Every record must appear in your copy exactly as written, with no pictures.

********************

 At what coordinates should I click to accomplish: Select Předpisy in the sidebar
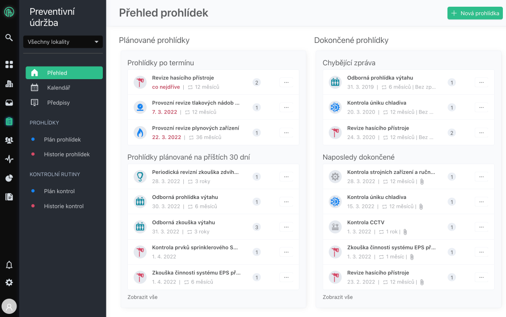click(x=59, y=102)
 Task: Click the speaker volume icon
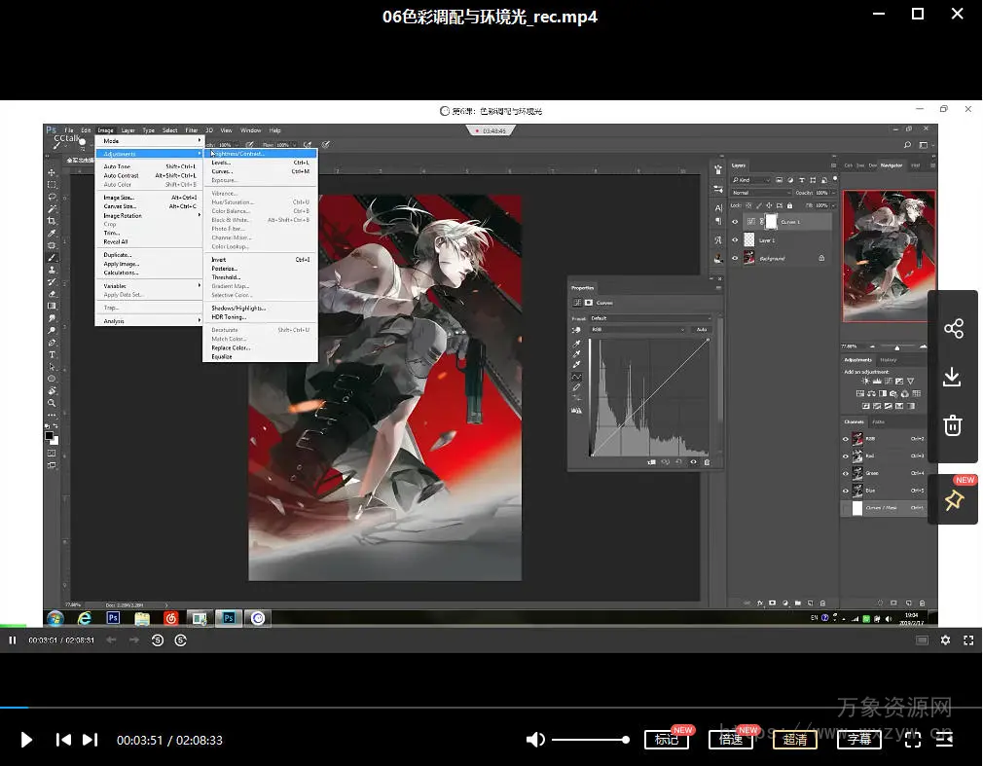(535, 740)
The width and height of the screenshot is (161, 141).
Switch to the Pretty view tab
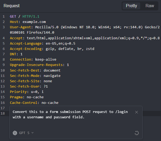(131, 6)
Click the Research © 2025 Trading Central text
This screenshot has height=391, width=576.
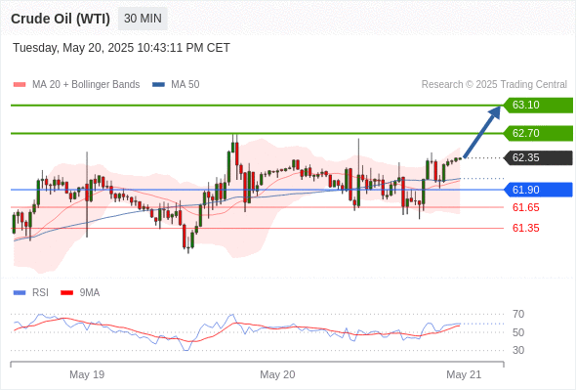(x=494, y=85)
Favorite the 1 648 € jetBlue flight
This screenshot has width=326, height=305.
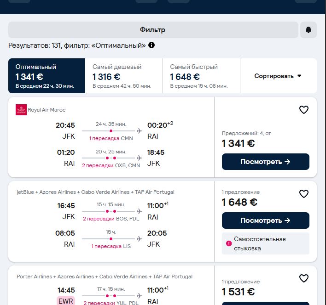304,194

********************

## Response area
 At what coordinates should I click to accomplish: Select Předpisy in the sidebar
click(x=59, y=102)
 Task: Click the speaker volume icon
(535, 740)
The width and height of the screenshot is (161, 141).
Switch to the Pretty view tab
(131, 6)
Click the Research © 2025 Trading Central text
This screenshot has height=391, width=576.
(x=494, y=85)
Favorite the 1 648 € jetBlue flight
This screenshot has width=326, height=305.
304,194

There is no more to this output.